Markets Calm Before The Storm, As The AI Wave Wains?

This is weekly market update, starting in the US, Europe, then Asia and then the US, as I get my thoughts organised!

This week, punctuated by a Wednesday US holiday, saw markets taking a breather following recent volatility and record highs. The Nasdaq had hit record highs on Thursday, boosted by strong gains in tech, and indications of a gradual easing in the labor market and inflation levels.

But on Friday, in New York, the S&P 500 closing modestly lower thanks to the quarterly expiration of about $US5.5 trillion of options during the quarterly “triple witching” in which derivatives contracts tied to equities, index options and futures mature. Around 18 billion shares changed hands on US exchanges, which is 55 per cent above the three-month average volume. The options’ expiration coincided with index rebalancing as well.

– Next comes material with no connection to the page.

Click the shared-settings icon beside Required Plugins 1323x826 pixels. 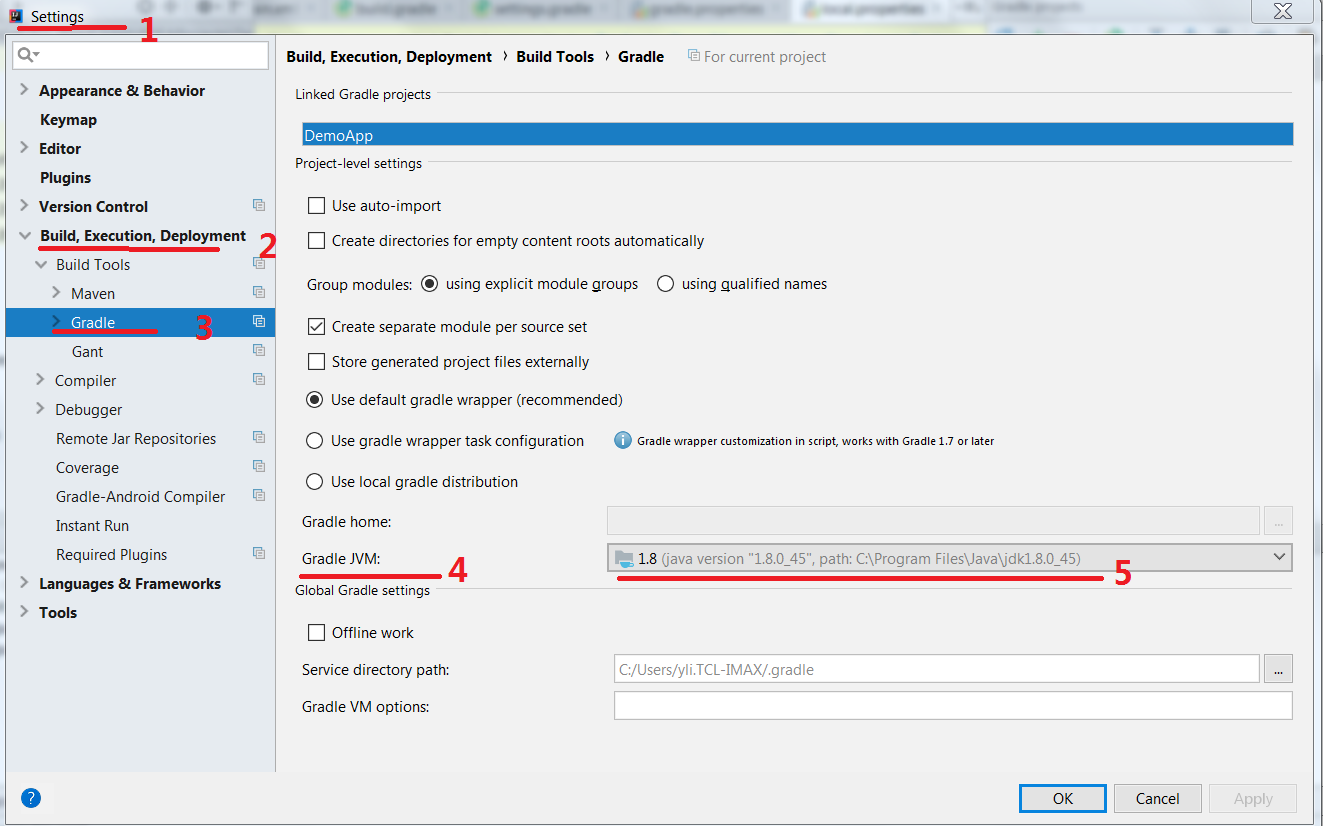(x=258, y=554)
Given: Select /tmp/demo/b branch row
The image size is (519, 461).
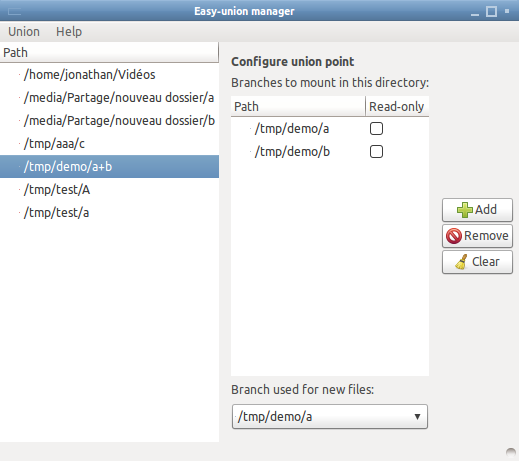Looking at the screenshot, I should 330,152.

Remember that S&P 500 is up 14.6% this year, but most of the broader index’s gains have been concentrated in the information technology and communications sectors – up 28.2% and 24.3%, respectively. The rest of the market has been more subdued: the next best performing sector, utilities, is only up 9.5% year-to-date. More than 7% of stocks are down this year. So the huge price gains, including Nvidia’s 155% year-to-date run, have stirred worries that the tech rally might be overheated.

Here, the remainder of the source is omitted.